STR analysis

Though forensic DNA analysis is very powerful and reliable, this method is also subject to human error which could then result in incorrect convictions. The employment of forensic DNA analysis is very critical in cases wherein no other supporting evidence could be collected from the crime scene, the victim or the suspect. Errors in handling forensic DNA may include contamination, wherein the samples employed in the analysis contains a mixture of more than one biological organism, which may be either another individual different from the actual analyzed person, as well as DNA from bacteria that may be present at the site of collection.

Another error in handling forensic DNA samples may also involve degradation of the sample, which pertains to the breakage of the DNA in the samples collected (Coble and Butler, 2005). Intact DNA is necessary is performing STR analysis and degradation of DNA could result from exposure of the collected samples to heat or reagents such as acid, bleach, alcohol or preservatives such as formalin or acetone.
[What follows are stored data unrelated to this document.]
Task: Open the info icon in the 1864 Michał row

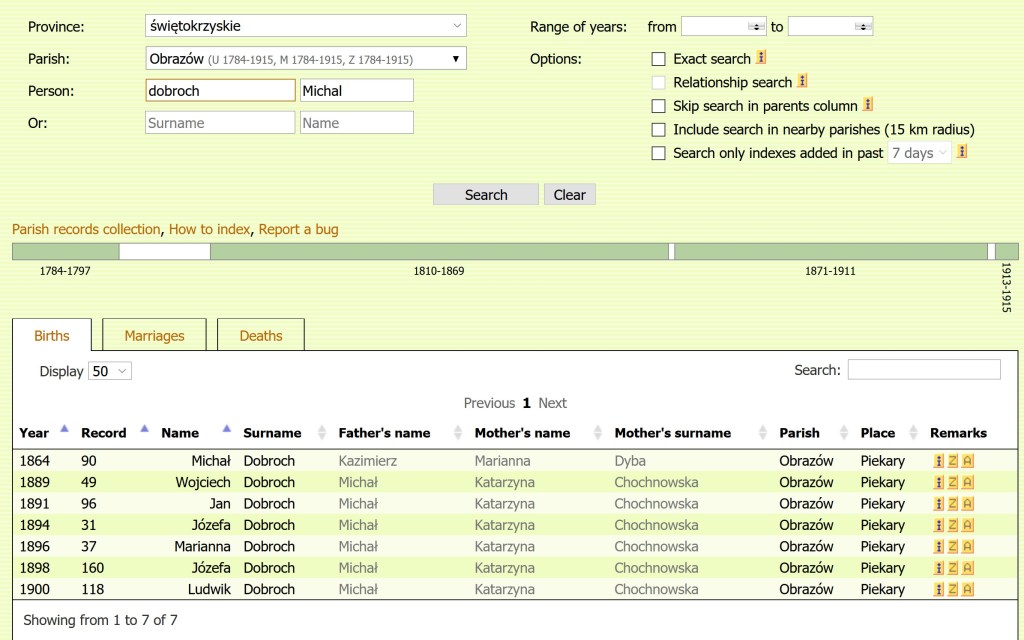Action: pos(939,461)
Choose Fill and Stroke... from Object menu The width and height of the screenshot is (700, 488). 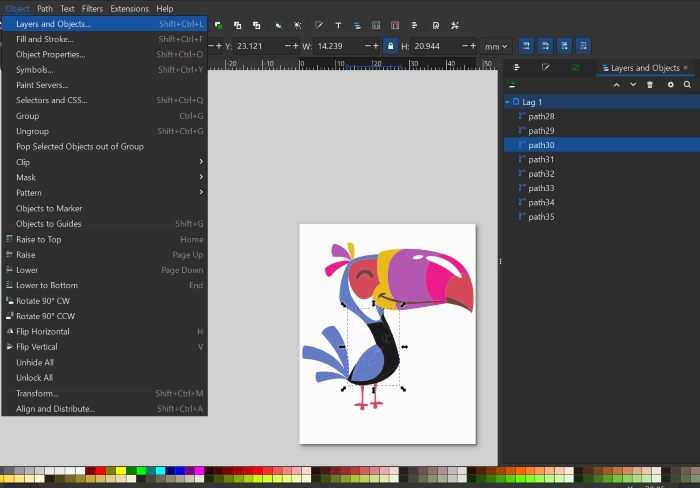click(45, 39)
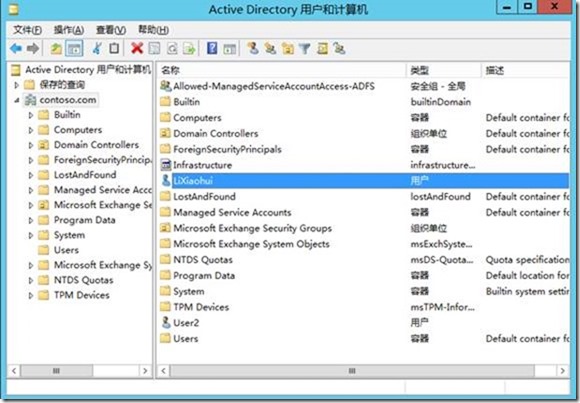Click the Back arrow in toolbar
Viewport: 580px width, 403px height.
pos(16,48)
Heat associated to a crime scene may be due to a fire or burning of only a particular part of the crime scene where the collected sample was situated. Intact DNA is necessary for the success of an STR analysis because the STR sequences have to be located in the entire genome of an individual and any breakages in the genome would result in an erroneous result in the analysis, wherein either an STR region may not be identified because that particular region could not detected because it was probably located in the region that was degraded.

It should be understood that although forensic DNA analysis requires specific conditions for sample collection and DNA handling, the procedure is very reliable and robust that even samples that have been stored in preservative or alcohol for decades or centuries may be employed as source of DNA for STR analysis. In order to prevent contamination of samples that will be used for forensic analysis, quality-control procedures have been designed in order to have a standardized method of conducting any collection and handling of material.

The use of protective wear such as gloves, face masks and laboratory gowns are necessary in handing forensic samples. In addition, structural equipment such as HEPA-filtered air duct systems, biological hoods and clean rooms are also necessary to ensure that contamination does not occur during the analysis. The systematic labeling and recording of forensic samples and DNA material are also important in the success of DNA analysis.

It is actually better and simple for the forensic scientist to rule out any problems with contamination and just focus on analyzing any similarities in the DNA profiles of the individuals being investigated in the forensic laboratory. Aside from employing forensic DNA analysis in crime investigations, STR analysis may also be employed in the identification of victims in mass fatalities or disasters such as bombings, tsunamis, plane crashes and mass graveyards (Budimlija et al.

, 2003). In such conditions, wherein not only two individuals (victim and suspect) are involved, a more tedious process of collection, handling and analysis of DNA samples is conducted. Forensic DNA analysis of victims in a mass disaster needs references samples which actually pertain to material to will facilitate in the positive identification of a body. Two kinds of reference samples are generally employed in this type of forensic analysis.

The DNA samples collected from the victim’s family members are employed as a reference sample. Personal effects of a victim are also employed as reference samples such as biological specimens that may have been collected before death or antemortem, biopsies from the hospital in which the victim may have gone to for medical consultation, or bloodstain cards of the victim that may be been issued during a biomedical test.

Simple antemortem reference samples are also admissible for forensic analysis and these may include toothbrushes, razors and and shavers, yet these reference samples may generate errors in the analysis because these items may also be contaminated with DNA from other individuals or other biological organisms such as bacteria or fungi.